Study text:
______________________________

Curriculum chapters argue for a holistic school music: integrating science–arts learning, soundscapes, creative technologies, and assessment that values process as well as product (e.g. Model Cornerstone Assessment; theatre/dance frameworks). The chapters are not anti-assessment but more about not reducing curriculum and assessment approaches so that composing, improvising, and reflective practice is captured alongside performance. That is, approaches that capture process as well as product. While much of the policy mapping is European/US-centric, the implications for Australian schools where general capabilities, cross-curriculum priorities, and Arts learning areas already exist are obvious. Music can be a partner in wellbeing, sustainability, and intercultural understanding, provided assessment and accountability are rethought allowing for richer evidence of learning.
Teacher education (Part IV) confronts preservice and in-service learning, urging decolonising pedagogies, activist identities, and sustainable professionalism. The chapters highlight navigating unpredictable futures, building resilience, and expanding technological literacy. The call to develop civic professionalism which links high-quality musical practice with democratic purposes is apt for current debates about initial teacher education in Australia.

______________________________

Problem set:
1. Edit the music education text from the part starting at "Teacher education (Part" and ending at "education in Australia.", putting "adaptability" in place of "resilience".
2. Why does the music education text say the implications for Australian schools are obvious, even though much of the policy mapping is European/US-centric?

______________________________

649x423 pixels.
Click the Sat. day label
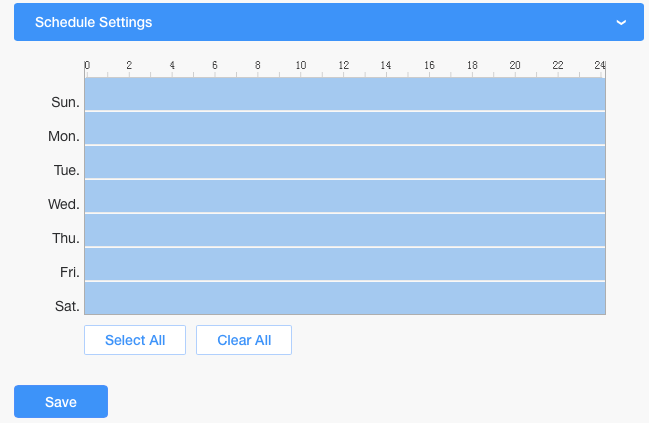(67, 306)
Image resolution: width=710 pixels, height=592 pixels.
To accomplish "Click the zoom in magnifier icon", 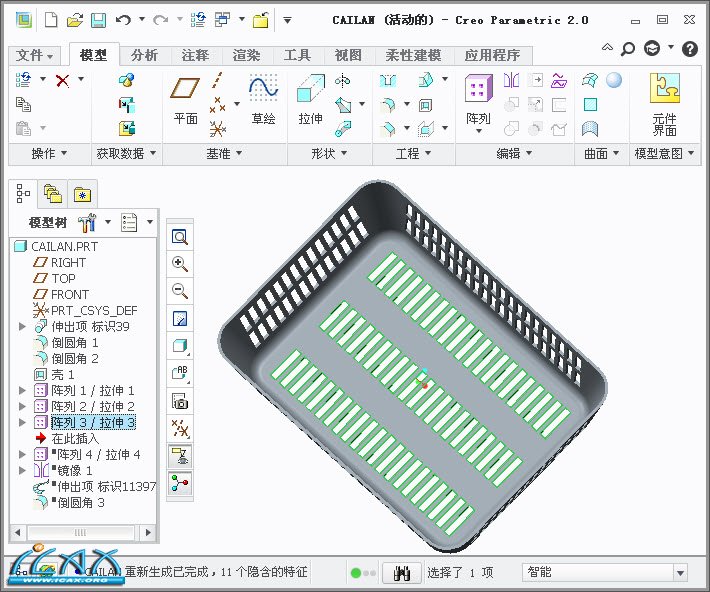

______________________________

Task answers:
1.
Teacher education (Part IV) confronts preservice and in-service learning, urging decolonising pedagogies, activist identities, and sustainable professionalism. The chapters highlight navigating unpredictable futures, building adaptability, and expanding technological literacy. The call to develop civic professionalism which links high-quality musical practice with democratic purposes is apt for current debates about initial teacher education in Australia.

2. The implications are obvious because Australian schools already have general capabilities, cross-curriculum priorities, and Arts learning areas.